Ultimately, a field service manager will use a scheduling tool to assign a technician who has the best chance of providing a first-time fix. Ultimately guaranteeing a good customer service experience.
To ensure a field technician is equipped with the right knowledge for a specific job, they need access to all available data. That includes:
- Manuals and information packs
- Spare parts inventory
- Knowledge bases
- Contact details
When accessing data on a mobile device, field workers require a network connection. But, depending on their location, this isn’t always available to them. That’s where having offline access to a business’s data repository can help.
Having offline access to data when in the field is particularly key to improving a mobile workforce’s first-time fix rate. Instead of going back to the office to gather job information or check spare parts inventory, they can access that data instantly on their mobile device. Without offline access, first-time fix rates can suffer, leading to an average wait time of 14 days for customers.
Digital Invoicing and Payments
Another tool that is key for a mobile workforce is being able to invoice a customer and receive payment whilst still at a job’s location. Digitally creating an invoice and being able to receive a digital customer signature can then help to reduce the time-consuming process of chasing payments.

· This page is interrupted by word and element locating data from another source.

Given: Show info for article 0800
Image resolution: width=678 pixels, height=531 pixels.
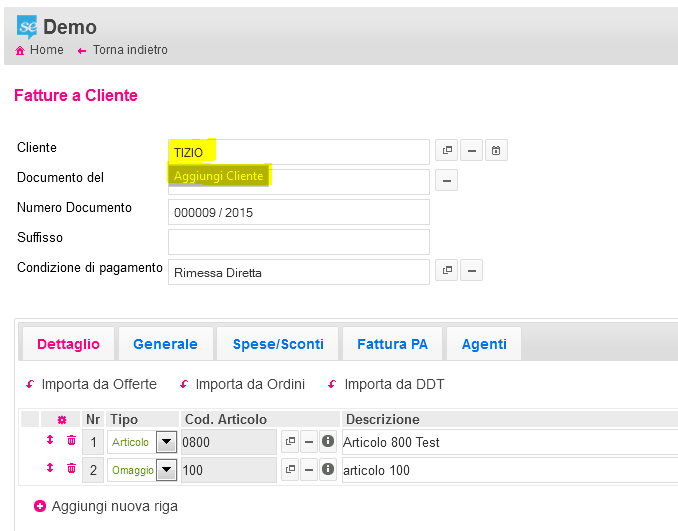Looking at the screenshot, I should click(x=327, y=441).
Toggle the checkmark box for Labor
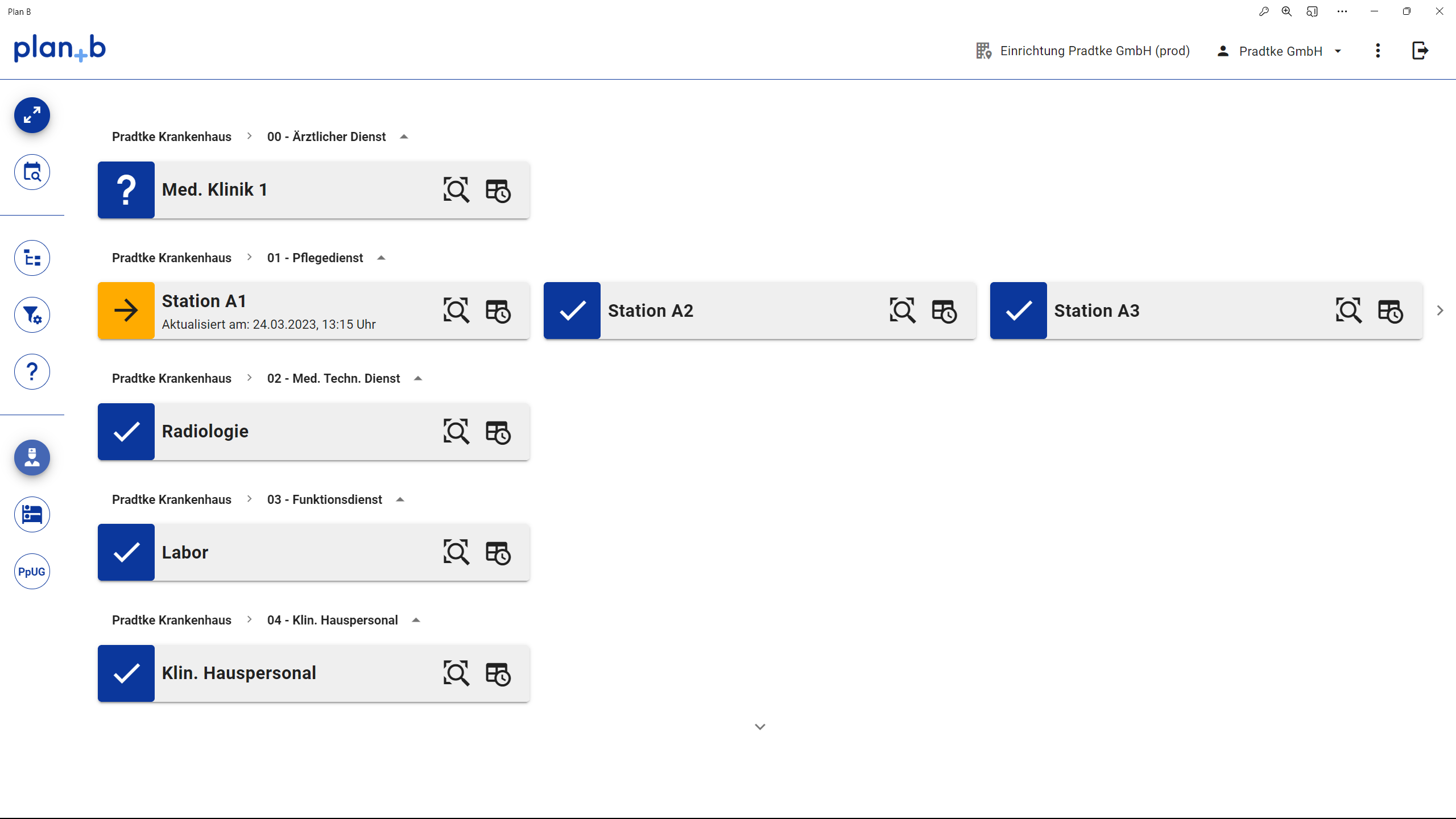The image size is (1456, 819). (x=126, y=552)
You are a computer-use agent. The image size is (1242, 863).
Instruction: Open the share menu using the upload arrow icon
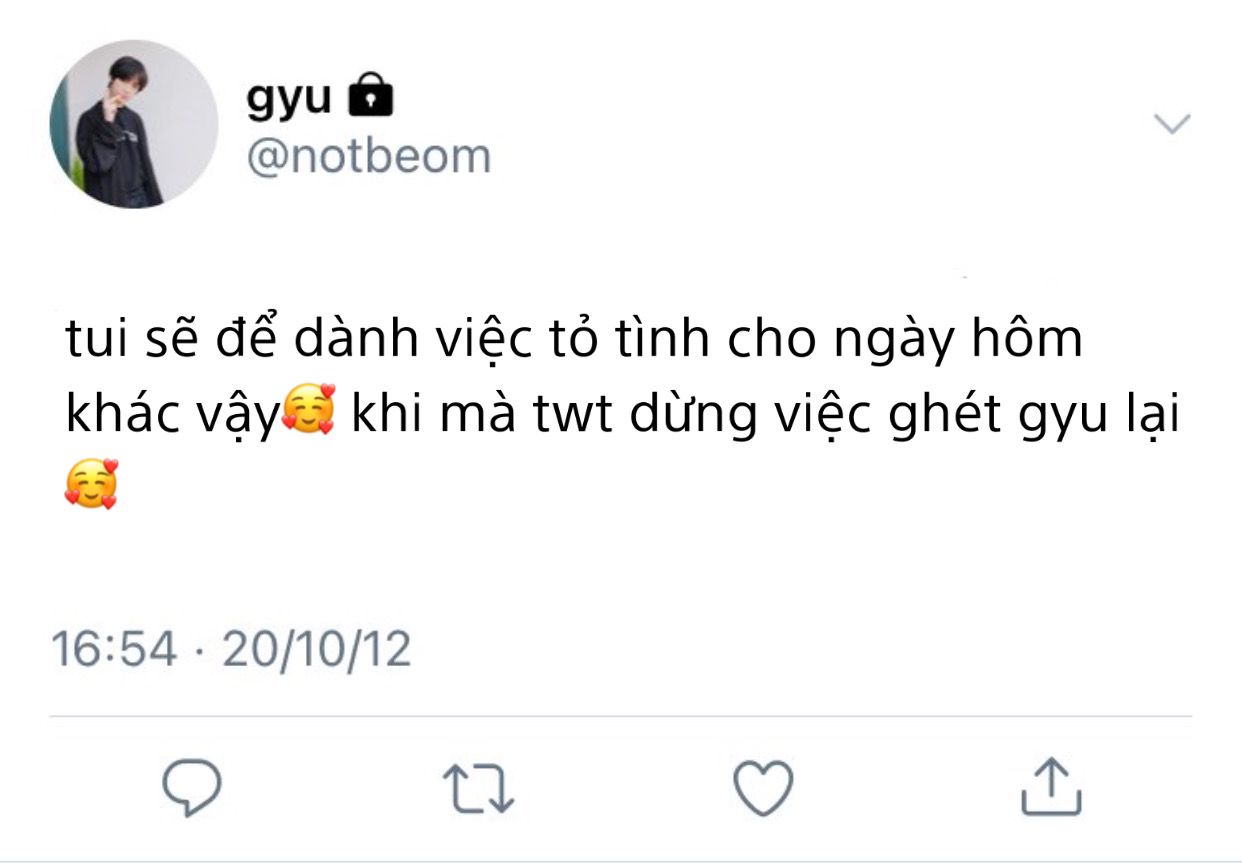click(1051, 785)
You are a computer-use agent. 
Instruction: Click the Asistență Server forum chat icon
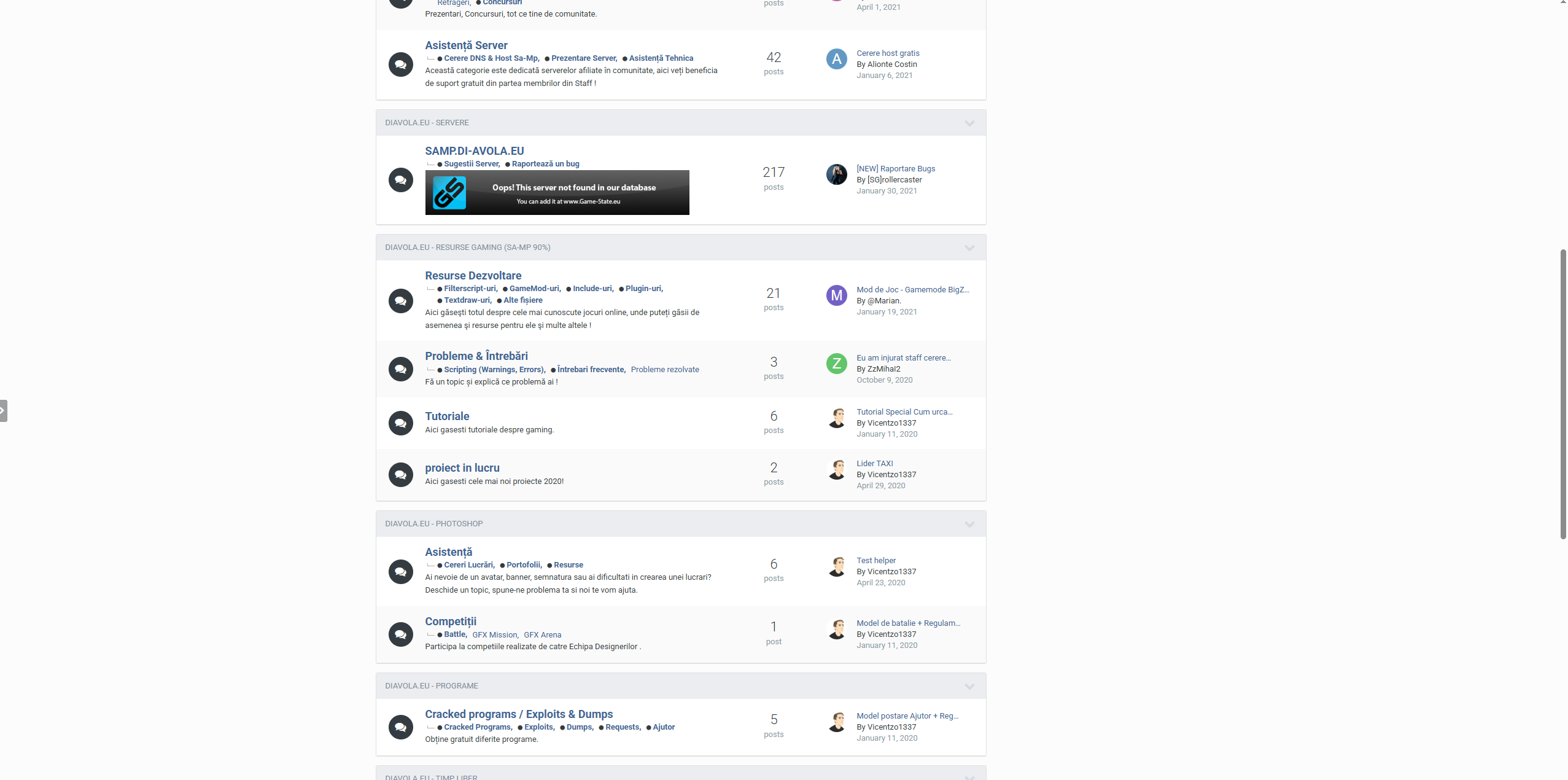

Being able to instantly take payment from a customer is particularly handy for smaller field service operations. With 52% of small businesses worrying about unpaid invoices.
Using Field Service Management Software to Manage a Mobile Workforce
With 70% of field service organizations citing customer satisfaction as the primary reason for choosing a management tool, it’s essential that businesses adopt the right Field Service Management Software that fits their requirements.
Essentially, the key to improving a business’s delivery of service is to provide service managers with the tools to manage their mobile workforce with greater efficiency. These tools could be job scheduling programs, work order management, fleet tracking, or digitized payment gateways.
By doing so, businesses hope to improve their service delivery and meet key performance indicators such as customer satisfaction scores. Keeping in my mind that service providers with a 90% and higher CSAT score are able to increase total revenue margins by 30%.
Businesses must also supply in-field staff with the tools needed to improve productivity in their service processes. These include mobile devices, offline access, and simple invoicing tools. After all, a mobile workforce holds the keys to delivering the very best customer service in the form of first-time fixes and reducing job delays.